Se eu sou especialista em construir poços, por que não posso cavar o da minha casa? 💦
🧱 Se eu sou especialista em construir poços, por que não posso cavar o da minha casa?
Por Simone Hauck
Médica psiquiatra, psicoterapeuta, professora. Mãe da Júlia.
Por mais de uma dúzia de semanas, venho tentando garantir que minha filha tenha o mínimo de segurança para estar na escola.
Fiz tudo o que qualquer mãe faria — e também tudo o que só uma especialista poderia fazer.
Escrevi relatórios.
Traduzi sintomas invisíveis.
Organizei laudos, articulei a rede, expliquei o que significava cada limite, cada sinal silencioso de sobrecarga.
Desenhei mapas que a escola pudesse seguir para não feri-la mais.
Mas mesmo com toda a minha formação, ética, experiência — minha voz foi ouvida como se fosse só uma mãe exagerando.
E então eu me pergunto:
Se eu fosse especialista em construir poços, não poderia construir o da minha própria casa?
Se sei reconhecer o colapso antes que aconteça,
Se sei como é o corpo de uma criança em shutdown,
Se dediquei minha vida a ensinar profissionais a enxergar onde a dor não fala,
Por que, ao ser mãe, minha legitimidade se apaga?
Minha filha tem um funcionamento neurodivergente.
Ela é brilhante, sensível, ética — e profundamente ferida.
Não por sua diferença, mas por um sistema que insiste em pedir dela o que só funciona para os outros.
Ela já tentou se encaixar.

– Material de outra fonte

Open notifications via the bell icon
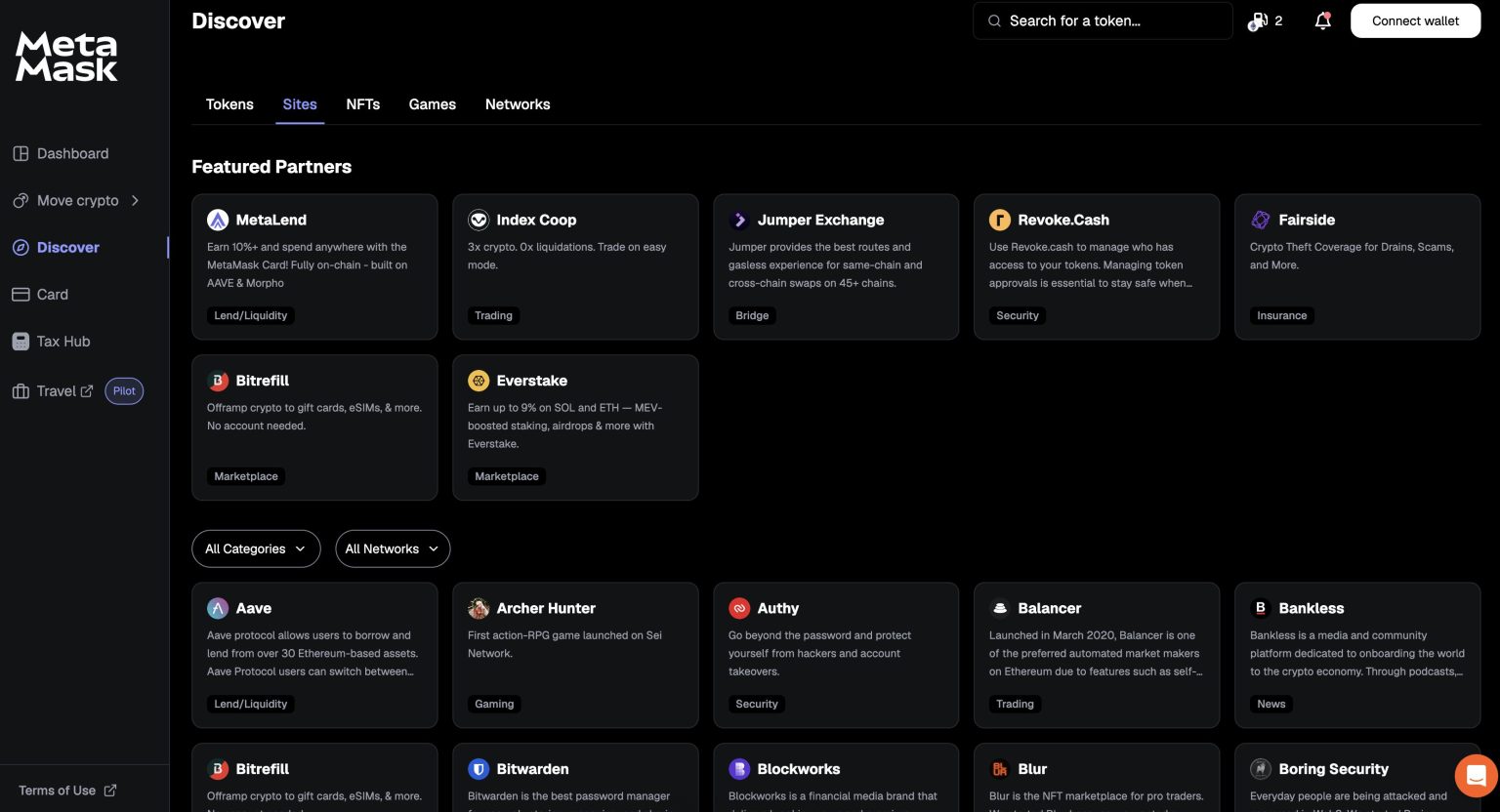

Já tentou sorrir para não incomodar.
Já tentou fazer tudo certo — até que quebrou.
Eu não estou lutando para que ela tenha vantagens.
Estou lutando para que ela permaneça inteira.

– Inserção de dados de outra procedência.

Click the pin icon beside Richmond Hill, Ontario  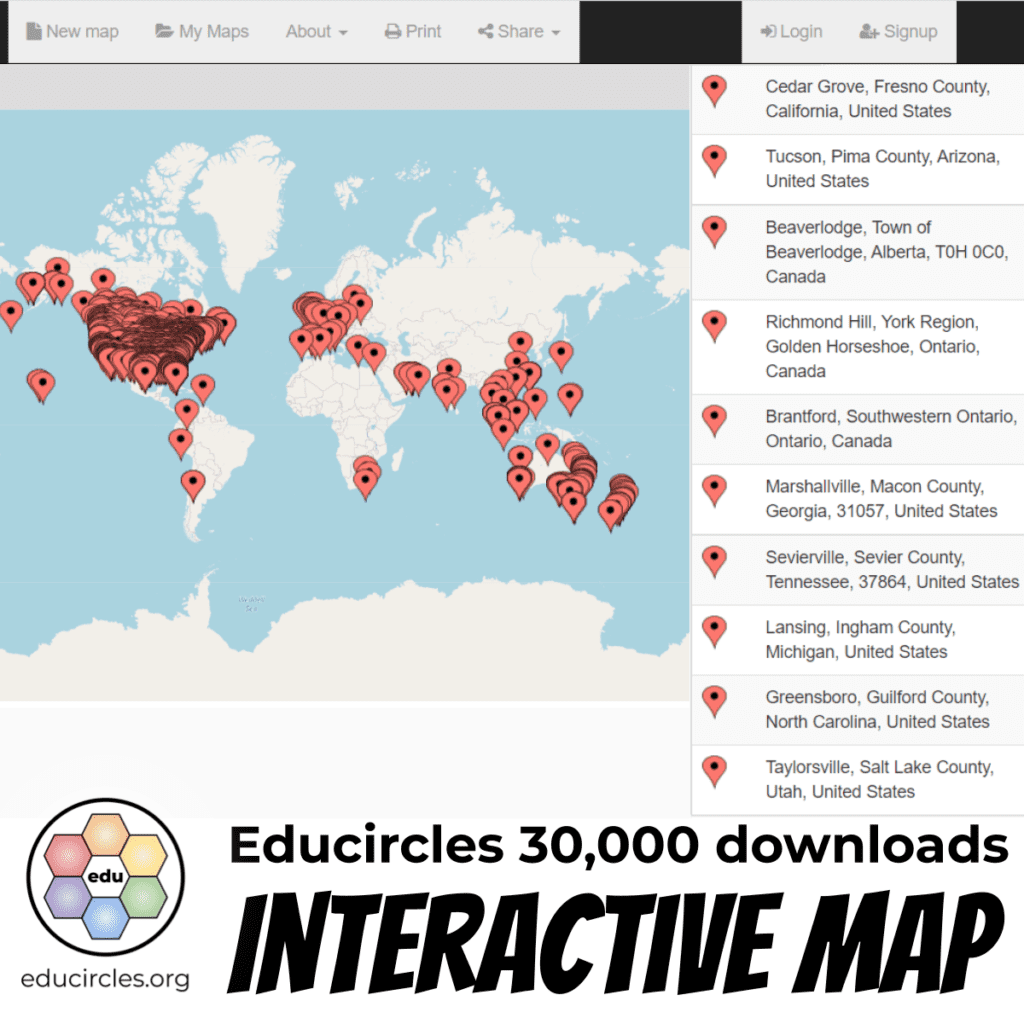[714, 326]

Para que possa existir na escola sem se despedaçar por dentro.
Para que não aprenda que, para ser aceita, precisa se anular.
🎯 Quando uma mãe com competência clínica, ética e profissional diz o que está acontecendo, o mínimo que se espera é escuta.

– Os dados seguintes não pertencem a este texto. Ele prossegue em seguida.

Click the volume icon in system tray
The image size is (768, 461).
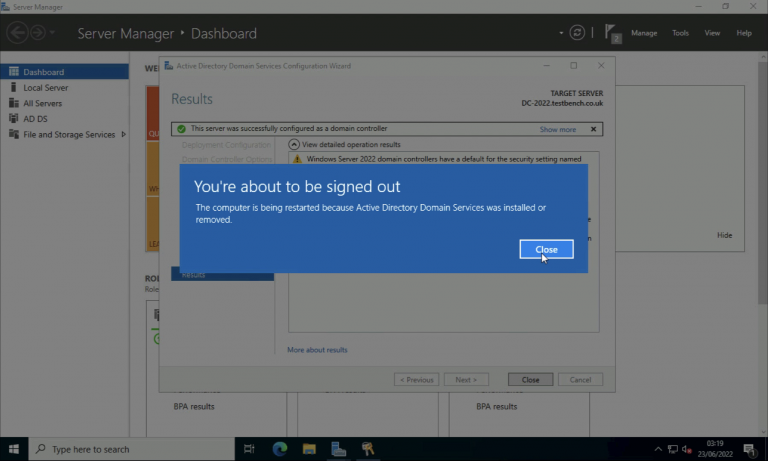pyautogui.click(x=688, y=449)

E quando essa mãe fala com a serenidade de quem já viu tudo por dentro,
com a dor de quem não pode se proteger no lugar da filha,
com a esperança de que ainda dê tempo — isso deveria bastar.
Mas o sistema, muitas vezes, não reconhece a verdade dita por uma mãe.
Principalmente quando essa mãe é lúcida.
Quando ela sabe nomear.
Quando ela não grita — mas sustenta.
Quando ela constrói — em vez de acusar.
Um chamado à escuta, à empatia, à humanidade….
Este não é só um desabafo.
É um chamado.
Aos educadores. Às escolas. Aos profissionais de saúde.
Não apaguem a autoridade das mães.
Não ignorem o que só o amor percebe.
Não deslegitimem a competência de quem está no front — e também tem formação.
Eu sigo aqui.
Como mãe.
Como profissional.
Como ponte.
E continuo acreditando que, sim —
posso construir o poço da minha casa.
Porque sei onde a água vive.
🤝 Nota de agradecimento a quem não nos deixou afundar
Em meio a tudo, quero deixar registrado meu agradecimento profundo à equipe que não soltou a nossa mão:
à Carla Rocho, Cláudia Szobot, Eriane Weimann e Helenira Coelho — por enxergarem a Júlia quando muitos escolheram não ver.
Obrigada por ficarem de pé conosco quando tudo parecia ruir.
Vocês fizeram mais do que cuidar — vocês sustentaram.